Un tel repérage suscite un genre de formulation usité en textique pour caractériser un dispositif clairement mais imparfaitement installé : « Les Fleurs du mal en font, soit un peu trop, soit un peu trop peu ». C’est-à-dire que d’indéniables correspondances entre les composantes du corpus attirent l’attention et engagent ainsi la lecture à suivre des pistes qui s’avèrent finalement des impasses.

Donc, c’est à envisager un remaniement guidé par une logique plus conséquente qu’invite l’exploration partielle du corpus : le programme de récriture consiste d’abord à soustraire de la série les poèmes qui lui sont le moins solidement rattachés, en promouvant ainsi la parenté des autres, puis à réordonner les sept pièces restantes, de telle façon qu’adviennent en contiguïté celles qui offrent les ressemblances les plus nettes, L’invitation au voyage venant couronner le tout.

Alors l’échelonnement d’échos obtenu donnerait à lire, dans la première strophe de ce poème, comme un effet de l’interscrit, qui outrepasse la représentation immédiate, dérivant de l’inscription effective « …tes traîtres yeux / Brillant à travers… », un raccourci en filigrane : « tes yeux verts« .

À l’issue de la seconde étape analytique, portant sur l’interscrit, s’imposent à la récriture des exigences nouvelles pour ne pas contrevenir à l’organisation de l’écrit, dans une perspective qui, à partir d’une strophe, s’est étendue à l’ensemble du poème ainsi qu’à ses voisins dans Les Fleurs du mal. Aussi est-il à prévoir que, sous l’angle de la textique, la presque totalité des interventions constituant la récriture examinée dans les douze premiers vers soit rendue contestable.

De fait le bilan final montre que les voies empruntées pour remanier l’écrit se heurtent à des objections structurales, auxquelles seul échappe le substitut proposé, comme il a été indiqué, dans le v. 11.

Invité par Jean Ricardou à fournir, s’il le souhaitait, une réplique et à défendre la solution qu’il préconisait, l’initiateur de l’invitation à récrire s’est abstenu de relancer un débat qui dépassait probablement ses attentes. Du reste, dès l’année suivante, il a quitté le groupe du Cortext et ne s’est plus, semble-t-il, occupé de textique.

Cependant, suivant les principes de cette discipline, une fois terminé l’examen de la récriture en cause, la recherche ne devait pas s’en tenir là. En effet, comme elle avait au passage mis au jour, dans le début de L’invitation au voyage, certaines imperfections ou incomplétudes, c’est à un programme débouchant sur un RAPT qu’elle se devait d’aboutir, exigence que s’applique à satisfaire l’ultime section du carnet.

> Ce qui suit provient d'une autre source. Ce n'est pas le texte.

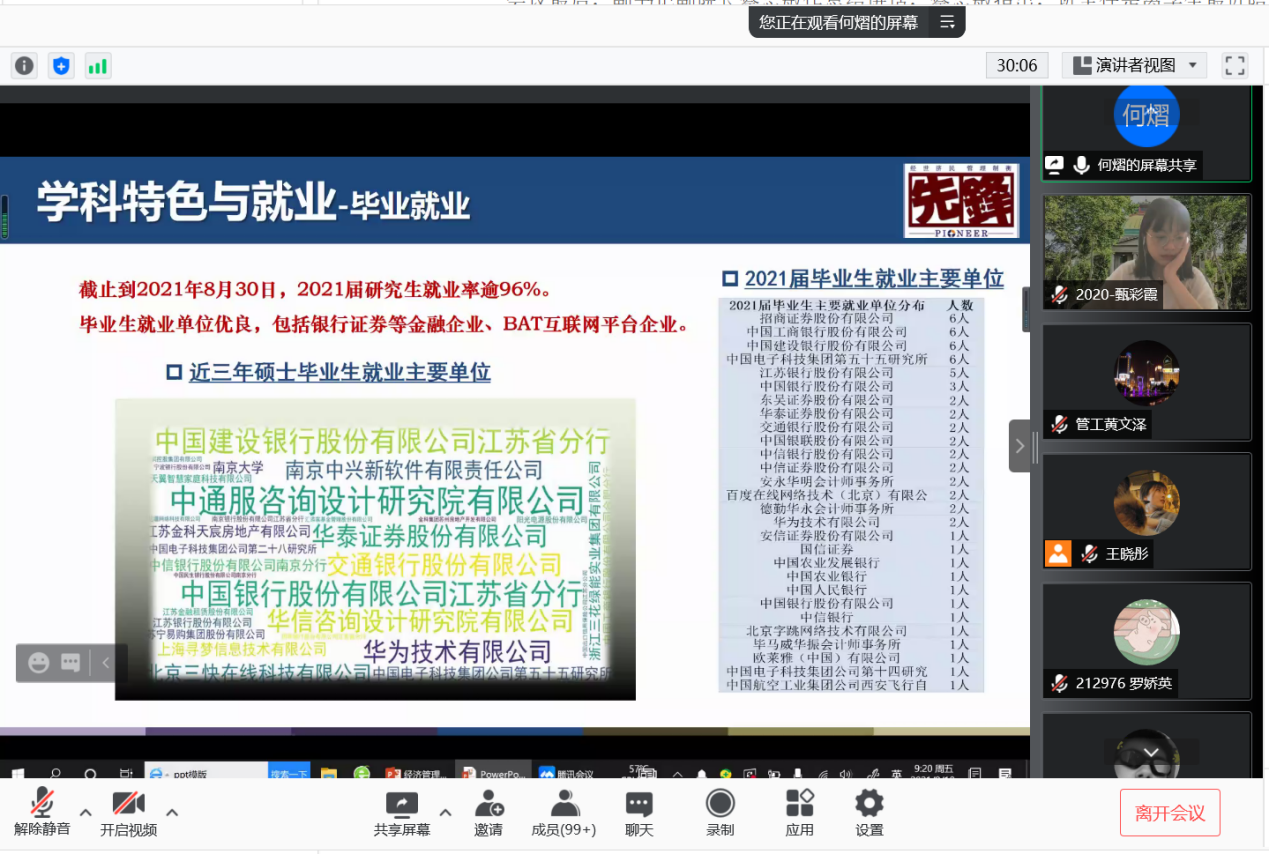Expand audio options arrow beside mute
Screen dimensions: 1269x854
pyautogui.click(x=86, y=812)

Il n’est pas indispensable de souscrire à tous les choix retenus dans la tentative de remédier aux anicroches diagnostiqués au cours de l’analyse pour apprécier l’intérêt d’une démarche qui a fait saillir dans le texte maints aspects inédits, tout en menant, sur la conduite de l’enquête, une réflexion serrée.

Du reste le RAPT ne se prétend aucunement définitif : il est présenté à la fois comme discutable et comme partiel, puisqu’il ne prend en compte ni l’ensemble du poème, ni les enjeux de ses corrélations avec d’autres pièces dans Les Fleurs du mal : poursuivre sur cette voie risquait d’exiger un développement démesuré.

Il s’agit là d’un projet de travail ultérieur que Jean Ricardou évoque, dans l’ultime alinéa de son étude, comme une tâche dont il présume qu’il n’aura guère le loisir de s’acquitter… sauf à envisager, non sans humour, le temps disponible d’une existence ultérieure ! Dans cette évocation du posthume qui, plusieurs années après sa mort, résonne d’autre manière, il est possible de trouver une invite à se lancer pour les continuateurs qui en auraient le courage et les compétences.